Reading about psychiatry and obesity, and health generally, you can easily get the impresion that the incentives in play conflict with the stated goals of the professionals.
Psychiatry first: Dr Peter Breggin writes copiously and broadcasts about the over-prescription of psychiatric drugs to adults and children, in the US. Often these drugs have little in the way of robust scientific research to justify their use. Research can be shoddy or misrepresented. The organizations that encourage misdiagnosis and overtreatment are captured by powerful interests in, for example, the pharmaceutical industry.

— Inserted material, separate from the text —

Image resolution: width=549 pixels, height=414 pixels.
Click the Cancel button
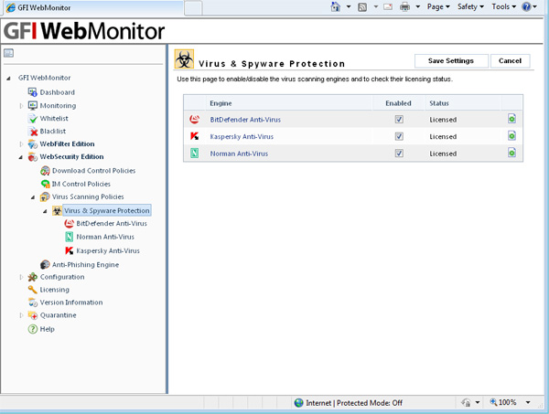[510, 61]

Or obesity: there is an entire weight loss industry dedicated to selling diet books, supplements or food substitutes. There are television shows and exercise programmes, all supposedly aimed at reducing obesity. Yet the long-term results of almost all these interventions are almost invariably small and often negative.
Even in the less cash-driven, more socialized health services of, for instance, the UK, doctors come under pressure to over-prescribe, and defensive medicine - medical care performed primarily to reduce the risk of litigation - is significant.
Let's say that there are arguments on both sides: that some overdiagnosis and overtreatment is going on, but we're not sure how much, or how deleterious are their effects on health. I have no idea how close we are to optimal levels of treatment. Perhaps Dr Breggin and the other sites to which I link above are mistaken, but the important point is that nobody has incentives to find out. Instead, largely by default or historical accident, the major determinants of what interventions get prescribed to whom and how often, are the short-term interests of companies that have goods or other interventions to sell. Their incentives are to overprescribe. It is the narrow, short-term goals of corporations or professional organizations, or government bodies, that largely dictate how we shall tackle our health goals.
So if, say, the best interventions, from the point of view of the unwell person, won't benefit, in cash terms, powerful interest group, it seems likely that they will be under prescribed. (A similar argument applies too to 'negative defensive medicine', where the fear of a cash loss motivates practitioners not to treat patients.) Dr Jason Fung, for instance, recommends fasting as a cure for Type 2 diabetes and obesity.
Again, the point is that there are too few incentives in place that encourage people to look for low- or no-cost ways of treating people that are better, from the patient's point of view, than high-cost ways.
This is where the Social Policy Bond principle can play a part. Health Bonds would target the broad, long-term, general health of an entire population. Bondholders would be rewarded if health outcomes improve, however that occurs. Bondholders would have incentives to research, investigate and exploit only the most efficient ways of improving people's health outcomes. If non-treatment or low-cost treatment is the best way of improving a person's health, then that is what bondholders will be motivated to supply. The important point is that, under a Health Bond regime, it is the ordinary citizen's long-term general health that is the priority for bondholders and not, as in the current system, the accountancy goals of existing organizations, be they public- or private-sector.